On the whole, Chimes mostly works, wisely steering clear of any real organizing principle in favor of an unpredictable hodgepodge of songs and artists that often sounds like they sequenced the tracks by shuffling them in iTunes. (And I mean that in a good way.) (Although I would like to know which genius programmed the Kronos Quartet immediately after Ke$ha, playing the same exact song? Pretentious gits.) But the truth is, a project like this is virtually unreviewable, too big and too diverse to be captured in a single evaluation. No individual person can possibly be expected to like every track. In that way it's emblematic of the vast ocean of Dylan covers floating around the ether: for every Hendrix version of All Along the Watchtower, or Nico's I'll Keep It with Mine, there's also, say, Sebastian Cabot's reading of Like a Rolling Stone, which I happen to think is the most pointless cover song in the history of cover songs, but which may be the bee's knees for someone else, for all I know. Anyway, there's a lot out there. Got a fave? Let me know about it.

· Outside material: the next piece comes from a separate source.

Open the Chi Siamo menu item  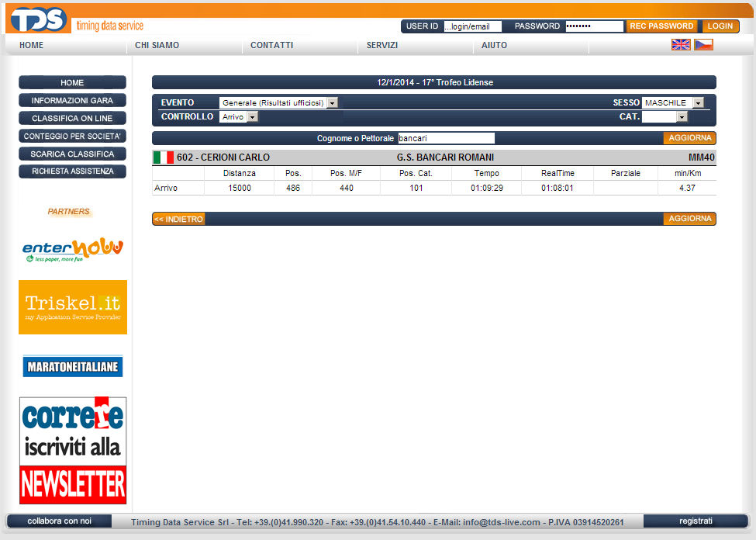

Me, I keep trying to get my head around the Kinderland relation-ship to Dylan, assuming there even is one. Only four of his songs have been deemed slice-worthy, which at first seems painfully low, until you think about it. Dylan as an artist did not generally embrace what Ira calls "reasonable group singability," even during his earlier protest song period. Tunes like Masters of War or With God on Our Side would have to be seriously rearranged to fit into a music circle. And that doesn't even begin to address the lyrical complexity that often keeps his oeuvre out of reach of the dirty hands of us mere mortals.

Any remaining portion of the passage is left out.